Kayomi ne parut pas réellement surprise, au contraire elle se mit à rire.

— Hahaha ! Tu l’as donc trouvée ? Tu as du cran pour me demander ça, tu sais ?

— Libérez-la, s’il vous plaît !

Elle réitéra sa demande en y adjoignant plus de politesse.

Elle ressentit soudain la stupidité de son acte. Elles étaient seule dans un couloir. Si un combat venait à éclater, Kayomi la tuerait loin de tout témoin, sans aucune difficulté. D’autant qu’Akemi était encore un peu affaiblie par son dernier combat.

Même en admettant qu’Akemi triomphât, elle ne pourrait jamais justifier son acte devant l’équipage.

Ses yeux croisèrent ceux de la capitaine qui gardait le silence.

Akemi frémit. Elle avait peur, peur du monstre qui se tenait devant elle.

— Elle te plaît ? demanda Kayomi nonchalamment. Si tu veux, on peut la partager, je ne suis pas jalouse, tu sais ?

Akemi répondit en écarquillant les yeux. Ce n’était pas la réponse qu’elle attendait.

— Je…

— Hahaha ! Tu es vraiment trop sérieuse comme fille ! Tu ne peux même pas admettre tes pulsions ?

Mais soudain, l’expression souriante de Kayomi passa du rire à une froideur glaciale.

— Désolée, je ne peux pas relâcher cette diablesse. Yuna est une forme de poison humain. Mais je t’assure que tu n’as rien à gagner à te rapprocher d’elle. Comme les carcasses puantes, je suis la seule à pouvoir les dévorer sans indigestion. Oublie-la, tu vivras bien mieux. Crois la parole de ta capitaine.

Kayomi posa sa main sur l’épaule d’Akemi avec camaraderie.

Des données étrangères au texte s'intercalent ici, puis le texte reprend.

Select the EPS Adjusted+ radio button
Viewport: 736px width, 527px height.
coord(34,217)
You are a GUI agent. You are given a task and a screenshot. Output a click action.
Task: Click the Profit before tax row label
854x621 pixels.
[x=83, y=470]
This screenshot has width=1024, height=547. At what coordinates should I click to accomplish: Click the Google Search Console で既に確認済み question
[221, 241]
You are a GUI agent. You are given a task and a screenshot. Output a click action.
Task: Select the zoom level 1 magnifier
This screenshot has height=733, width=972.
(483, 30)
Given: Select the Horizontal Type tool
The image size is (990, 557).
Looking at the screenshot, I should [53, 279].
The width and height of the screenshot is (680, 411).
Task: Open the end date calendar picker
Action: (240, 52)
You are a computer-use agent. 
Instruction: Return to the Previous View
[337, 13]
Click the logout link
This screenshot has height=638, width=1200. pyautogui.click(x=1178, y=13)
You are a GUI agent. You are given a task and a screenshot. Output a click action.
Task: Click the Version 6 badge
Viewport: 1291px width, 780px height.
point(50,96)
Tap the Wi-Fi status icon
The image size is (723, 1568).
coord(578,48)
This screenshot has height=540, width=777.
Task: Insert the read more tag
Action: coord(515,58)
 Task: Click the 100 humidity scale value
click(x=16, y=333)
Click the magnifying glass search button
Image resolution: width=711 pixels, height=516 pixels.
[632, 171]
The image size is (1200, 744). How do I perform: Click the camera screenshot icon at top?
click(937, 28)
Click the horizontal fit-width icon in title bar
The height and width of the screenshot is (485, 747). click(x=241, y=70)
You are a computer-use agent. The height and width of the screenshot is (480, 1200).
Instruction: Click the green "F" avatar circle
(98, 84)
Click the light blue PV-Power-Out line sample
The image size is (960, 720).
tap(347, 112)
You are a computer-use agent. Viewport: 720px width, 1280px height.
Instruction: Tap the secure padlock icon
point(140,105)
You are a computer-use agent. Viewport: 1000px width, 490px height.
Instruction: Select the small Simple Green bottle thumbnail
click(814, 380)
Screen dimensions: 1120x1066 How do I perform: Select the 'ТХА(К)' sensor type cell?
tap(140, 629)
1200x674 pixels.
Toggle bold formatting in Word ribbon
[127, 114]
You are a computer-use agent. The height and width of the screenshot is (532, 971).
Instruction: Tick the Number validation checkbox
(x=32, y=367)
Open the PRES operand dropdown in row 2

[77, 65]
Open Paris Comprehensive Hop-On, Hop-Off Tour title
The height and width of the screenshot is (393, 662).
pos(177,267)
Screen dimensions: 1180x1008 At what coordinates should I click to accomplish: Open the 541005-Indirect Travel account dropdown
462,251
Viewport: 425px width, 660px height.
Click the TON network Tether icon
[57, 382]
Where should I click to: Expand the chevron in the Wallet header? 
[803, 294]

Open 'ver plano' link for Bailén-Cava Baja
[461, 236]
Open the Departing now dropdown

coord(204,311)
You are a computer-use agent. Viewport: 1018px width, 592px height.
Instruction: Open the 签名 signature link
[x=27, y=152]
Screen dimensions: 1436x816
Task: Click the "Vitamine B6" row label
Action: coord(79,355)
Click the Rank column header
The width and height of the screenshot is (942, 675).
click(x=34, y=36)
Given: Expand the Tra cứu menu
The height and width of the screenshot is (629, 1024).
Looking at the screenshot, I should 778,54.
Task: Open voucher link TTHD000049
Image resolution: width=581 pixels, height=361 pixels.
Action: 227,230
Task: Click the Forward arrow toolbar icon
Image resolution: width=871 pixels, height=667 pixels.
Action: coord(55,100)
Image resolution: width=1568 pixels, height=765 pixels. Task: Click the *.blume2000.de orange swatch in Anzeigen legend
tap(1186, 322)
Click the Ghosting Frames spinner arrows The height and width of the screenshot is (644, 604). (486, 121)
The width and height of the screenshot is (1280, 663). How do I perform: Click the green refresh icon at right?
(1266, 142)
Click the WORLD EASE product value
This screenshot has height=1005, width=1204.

Cette dernière était encore plus confuse qu’auparavant. Tous ses sentiments s’entremêlaient. Elle se figea, incapable même de lever les yeux sur son interlocutrice.

— Allez, viens. La première journée a été fort enrichissante, nous avons eu une bonne pêche, camarade. Nous savons où nous nous trouvons et j’apporte même un petit bonus. Allons annoncer ça à l’équipage.

Kayomi lui tourna le dos en souriant. Elle n’avait pas peur d’Akemi. Elle le démontrait, une fois de plus.

Elle emboîta le pas vers le pont, suivie d’Akemi toujours perdue dans ses pensées.